意外にも飲酒歴のない若い女性にも多いのです。早期慢性膵炎の原因として、男性はアルコールと脂肪の摂りすぎが75 % で、女性の場合は50% が原因不明です。
女性の原因不明の中に感染性の膵炎がいると考えています。早期慢性膵炎と診断された方の膵臓の検査を行ったことがあります。腹腔鏡を使って組織を取る生検を行いました。電子顕微鏡で検査をすると、サイトメガロウィルスというウイルスが見つかりました。
感染性膵炎はあり得ると考えていました。

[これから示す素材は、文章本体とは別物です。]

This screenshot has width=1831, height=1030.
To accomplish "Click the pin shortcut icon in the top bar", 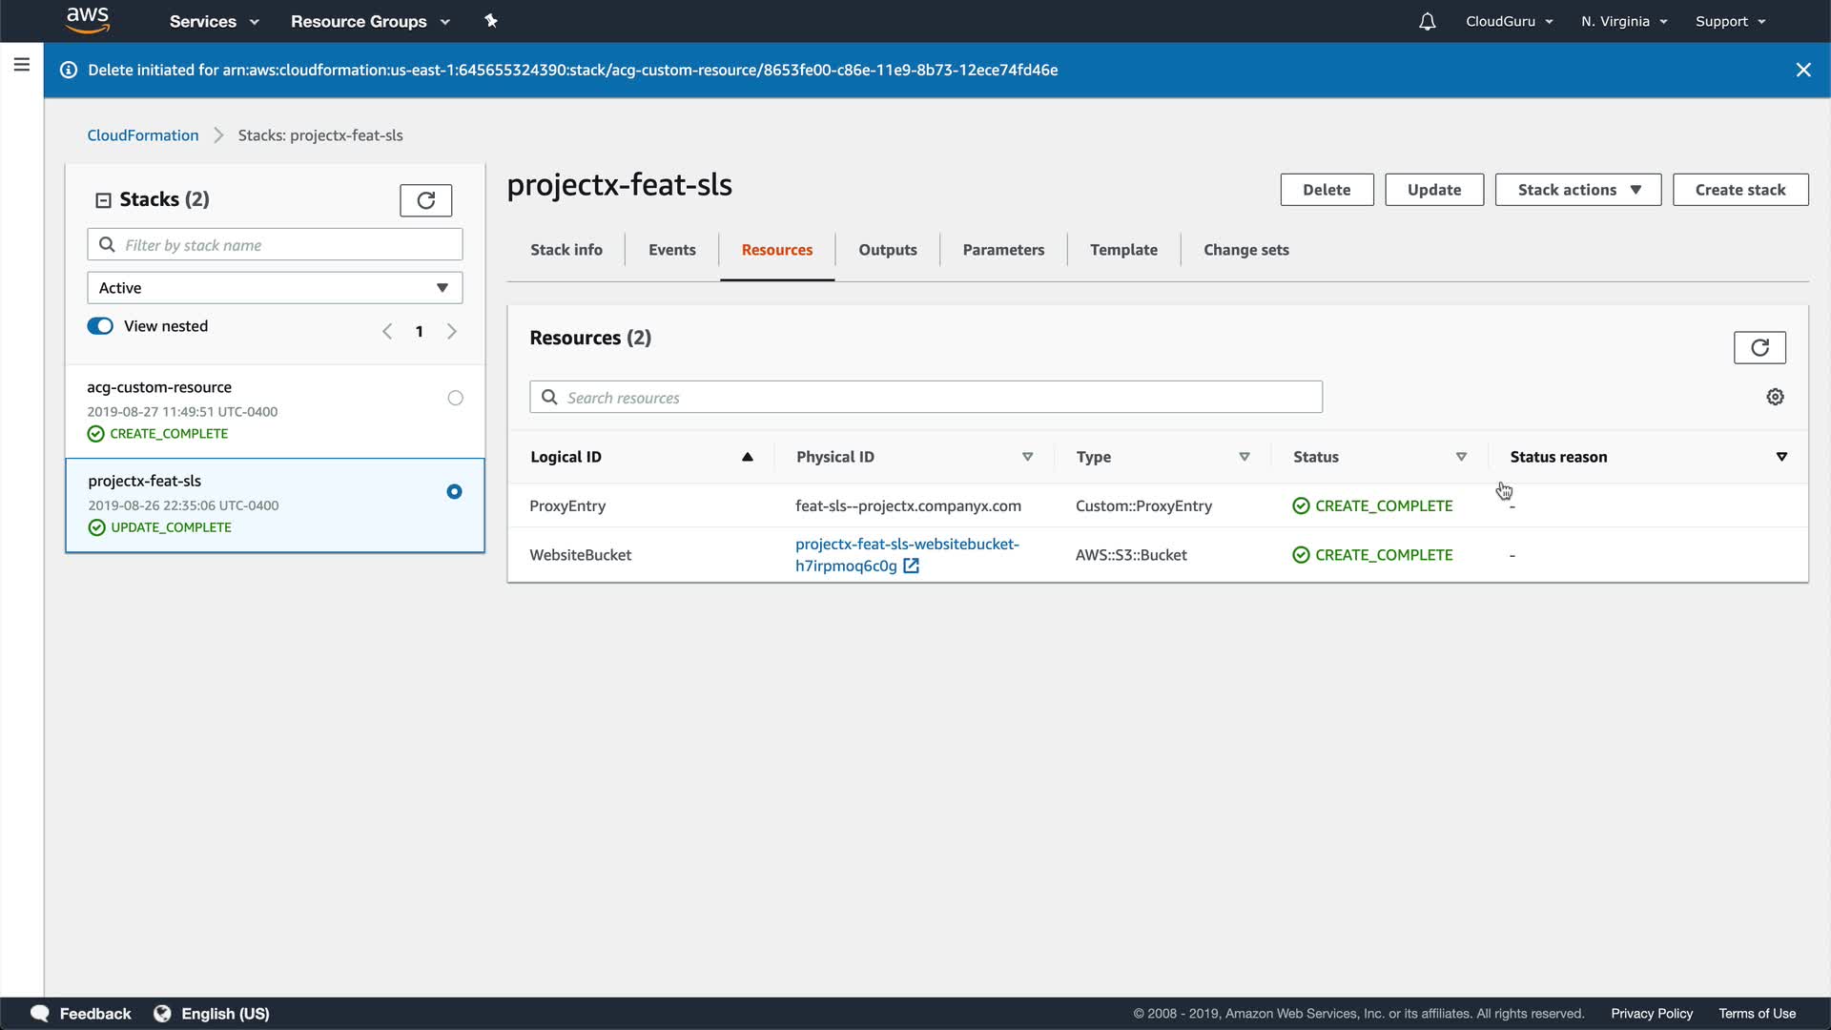I will [x=491, y=20].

ですから、若い女性でも膵炎があると考え、原因不明の持続的腹痛を訴える女性には、腹部超音波検査で膵管拡張が見つかれば、早期慢性膵炎と診断し治療して感謝されています。
日本膵臓学会の診断基準に該当する慢性膵炎は一生治りません。多くの臨床例でそれを知っているからこそ、早期診断で早く治してあげたいと努力しています。

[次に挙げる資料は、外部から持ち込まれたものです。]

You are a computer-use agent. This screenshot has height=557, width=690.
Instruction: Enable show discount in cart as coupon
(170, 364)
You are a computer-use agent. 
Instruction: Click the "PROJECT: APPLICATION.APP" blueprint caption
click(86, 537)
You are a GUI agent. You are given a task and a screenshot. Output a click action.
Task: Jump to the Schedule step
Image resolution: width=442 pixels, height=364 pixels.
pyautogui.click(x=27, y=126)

腹部超音波検査で膵管拡張があるかどうか確認するには技術が必要です。腹部超音波専門の検査技師でも、私が認めた膵管拡張を見つけることができなかったくらいです。
そもそも消化器内科医で腹部の診察をしない医者が多いのです。現代医学は検査機器が発達したため、なにかとCT やMRIなどの検査機器に頼ろうとします。
しかし、膵管の拡張は腹部超音波検査でないとわかりません。これは大病院の医者も同様です。ひどい場合は、心療内科を受診しなさいといわれ、受診したものの一向に改善しないのでネットで検索する日々を送る人も多いのです。